Document excerpt →

----

NEW SECTION.  Sec. 9    (1) By December 31, 2010, the lead organization shall develop implementation guidelines and promote widespread adoption of such guidelines for:
     (a) The use of the national correct coding initiative code edit policy by payors and providers in the state;
     (b) Publishing any variations from component codes, mutually exclusive codes, and status b codes by payors in a manner that makes for simple retrieval and implementation by providers;
     (c) Use of health insurance portability and accountability act standard group codes, reason codes, and remark codes by payors in electronic remittances sent to providers;
     (d) The processing of corrections to claims by providers and payors; and
     (e) A standard payor denial review process for providers when they request a reconsideration of a denial of a claim that results from differences in clinical edits where no single, common standards body or process exists and multiple conflicting sources are in use by payors and providers.
     (2) By October 31, 2010, the lead organization shall develop a proposed set of goals and work plan for additional code standardization efforts for 2011 and 2012.
     (3) Nothing in this section or in the guidelines developed by the lead organization shall inhibit an individual payor's ability to employ, and not disclose to providers, temporary code edits for the purpose of detecting and deterring fraudulent billing activities. Though such temporary code edits are not required to be disclosed to providers, the guidelines shall require that:
     (a) Each payor disclose to the provider its adjudication decision on a claim that was denied or adjusted based on the application of such an edit; and
     (b) The provider have access to the payor's review and appeal process to challenge the payor's adjudication decision, provided that nothing in this subsection (3)(b) shall be construed to modify the rights or obligations of payors or providers with respect to procedures relating to the investigation, reporting, appeal, or prosecution under applicable law of potentially fraudulent billing activities.

NEW SECTION.  Sec. 10   (1) By December 31, 2010, the lead organization shall:
     (a) Develop and promote widespread adoption by payors and providers of guidelines to:
     (i) Ensure payors do not automatically deny claims for services when extenuating circumstances make it impossible for the provider to: (A) Obtain a preauthorization before services are performed; or (B) notify a payor within twenty-four hours of a patient's admission; and
     (ii) Require payors to use common and consistent time frames when responding to provider requests for medical management approvals. Whenever possible, such time frames shall be consistent with those established by leading national organizations and be based upon the acuity of the patient's need for care or treatment;
     (b) Develop, maintain, and promote widespread adoption of a single common web site where providers can obtain payors' preauthorization, benefits advisory, and preadmission requirements;
     (c) Establish guidelines for payors to develop and maintain a web site that providers can employ to:
     (i) Request a preauthorization, including a prospective clinical necessity review;
     (ii) Receive an authorization number; and
     (iii) Transmit an admission notification.
     (2) By October 31, 2010, the lead organization shall propose to the commissioner a set of goals and work plan for the development of medical management protocols, including whether to develop evidence-based medical management practices addressing specific clinical conditions and make its recommendation to the commissioner, who shall report the lead organization's findings and recommendations to the legislature.

NEW SECTION.  Sec. 11   Sections 2, 5, 6, and 8 through 10 of this act constitute a new chapter in Title 48 RCW.

         Passed by the Senate April 20, 2009.
         Passed by the House April 13, 2009.
         Approved by the Governor April 30, 2009.
         Filed in Office of Secretary of State May 1, 2009.

----

Records provided →
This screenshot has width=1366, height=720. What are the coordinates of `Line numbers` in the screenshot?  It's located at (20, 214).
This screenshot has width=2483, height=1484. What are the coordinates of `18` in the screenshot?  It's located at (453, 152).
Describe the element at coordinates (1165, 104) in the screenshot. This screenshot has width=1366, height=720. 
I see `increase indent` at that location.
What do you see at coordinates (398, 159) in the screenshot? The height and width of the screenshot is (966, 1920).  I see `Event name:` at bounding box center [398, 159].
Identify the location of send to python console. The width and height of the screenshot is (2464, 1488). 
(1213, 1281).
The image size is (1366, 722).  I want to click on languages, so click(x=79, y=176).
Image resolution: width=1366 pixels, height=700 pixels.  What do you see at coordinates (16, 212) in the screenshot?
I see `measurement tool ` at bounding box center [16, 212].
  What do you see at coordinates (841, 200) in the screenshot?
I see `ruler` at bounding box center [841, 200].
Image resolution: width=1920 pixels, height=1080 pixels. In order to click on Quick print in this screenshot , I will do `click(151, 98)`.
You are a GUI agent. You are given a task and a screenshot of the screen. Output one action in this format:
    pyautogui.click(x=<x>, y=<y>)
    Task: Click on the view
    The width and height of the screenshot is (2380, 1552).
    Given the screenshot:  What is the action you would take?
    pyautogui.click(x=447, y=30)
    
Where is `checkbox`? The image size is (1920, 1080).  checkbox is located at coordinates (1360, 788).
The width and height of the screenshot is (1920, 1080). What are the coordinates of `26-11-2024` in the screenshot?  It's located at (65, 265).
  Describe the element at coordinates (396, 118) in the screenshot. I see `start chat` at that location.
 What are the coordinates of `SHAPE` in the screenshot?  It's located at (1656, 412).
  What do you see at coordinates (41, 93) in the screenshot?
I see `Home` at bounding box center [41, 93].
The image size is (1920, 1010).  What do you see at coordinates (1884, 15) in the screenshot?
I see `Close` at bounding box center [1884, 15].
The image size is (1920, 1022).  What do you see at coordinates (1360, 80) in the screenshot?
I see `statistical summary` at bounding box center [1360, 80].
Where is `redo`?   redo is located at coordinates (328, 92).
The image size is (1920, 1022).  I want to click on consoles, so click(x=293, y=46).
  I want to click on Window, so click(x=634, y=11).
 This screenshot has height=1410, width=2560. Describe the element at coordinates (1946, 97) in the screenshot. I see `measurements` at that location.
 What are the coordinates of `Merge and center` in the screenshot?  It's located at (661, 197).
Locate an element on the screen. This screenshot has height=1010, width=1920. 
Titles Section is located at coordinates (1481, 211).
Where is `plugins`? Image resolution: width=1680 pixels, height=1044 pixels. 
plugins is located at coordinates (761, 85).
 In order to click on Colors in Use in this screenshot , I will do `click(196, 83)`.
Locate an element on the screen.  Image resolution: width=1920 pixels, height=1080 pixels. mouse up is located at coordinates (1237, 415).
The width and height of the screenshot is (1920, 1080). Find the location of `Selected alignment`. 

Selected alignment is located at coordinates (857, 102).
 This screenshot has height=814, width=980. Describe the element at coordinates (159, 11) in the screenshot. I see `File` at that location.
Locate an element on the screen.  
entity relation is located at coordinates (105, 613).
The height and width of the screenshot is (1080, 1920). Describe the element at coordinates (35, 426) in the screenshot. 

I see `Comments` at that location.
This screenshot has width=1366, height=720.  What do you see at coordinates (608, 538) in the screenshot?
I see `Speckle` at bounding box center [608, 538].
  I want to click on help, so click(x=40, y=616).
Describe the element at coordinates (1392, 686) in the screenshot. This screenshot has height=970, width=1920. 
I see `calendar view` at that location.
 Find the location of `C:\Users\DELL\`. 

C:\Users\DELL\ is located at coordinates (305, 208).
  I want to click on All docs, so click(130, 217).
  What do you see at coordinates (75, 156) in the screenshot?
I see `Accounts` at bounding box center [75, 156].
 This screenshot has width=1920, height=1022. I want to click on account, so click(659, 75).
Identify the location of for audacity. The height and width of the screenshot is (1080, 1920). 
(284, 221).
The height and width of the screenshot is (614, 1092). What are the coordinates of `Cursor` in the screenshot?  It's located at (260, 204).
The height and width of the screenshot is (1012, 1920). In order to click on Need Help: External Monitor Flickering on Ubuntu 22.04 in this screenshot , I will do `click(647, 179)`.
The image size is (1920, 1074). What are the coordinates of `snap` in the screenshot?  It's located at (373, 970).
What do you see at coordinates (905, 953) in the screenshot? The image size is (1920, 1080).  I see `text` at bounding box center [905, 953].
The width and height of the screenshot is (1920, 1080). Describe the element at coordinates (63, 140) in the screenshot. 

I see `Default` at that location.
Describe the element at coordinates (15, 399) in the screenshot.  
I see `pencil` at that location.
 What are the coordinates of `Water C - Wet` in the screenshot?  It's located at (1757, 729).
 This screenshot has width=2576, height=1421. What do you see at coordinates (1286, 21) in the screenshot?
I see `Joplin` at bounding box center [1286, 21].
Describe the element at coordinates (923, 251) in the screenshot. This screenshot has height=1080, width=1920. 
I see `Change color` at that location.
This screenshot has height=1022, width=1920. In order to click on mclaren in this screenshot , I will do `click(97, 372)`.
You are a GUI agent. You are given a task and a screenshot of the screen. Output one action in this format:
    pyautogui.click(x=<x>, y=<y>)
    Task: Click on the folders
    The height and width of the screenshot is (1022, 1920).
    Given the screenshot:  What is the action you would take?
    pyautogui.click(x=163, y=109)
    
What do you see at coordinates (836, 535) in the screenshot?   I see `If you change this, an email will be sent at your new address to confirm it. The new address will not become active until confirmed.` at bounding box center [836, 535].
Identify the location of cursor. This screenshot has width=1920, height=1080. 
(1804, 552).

----

Exercise set →
(A) In the legislative text, by what date must the lead organization develop a proposed set of goals and a work plan for additional code standardization efforts for 2011 and 2012?
(B) Reproduce the passage of the legislative text starting at "(2) By October 31, 2010, the lead organization shall develop" and ending at "2011 and 2012.".

Answers given →
(A) By October 31, 2010.

(B)
(2) By October 31, 2010, the lead organization shall develop a proposed set of goals and work plan for additional code standardization efforts for 2011 and 2012.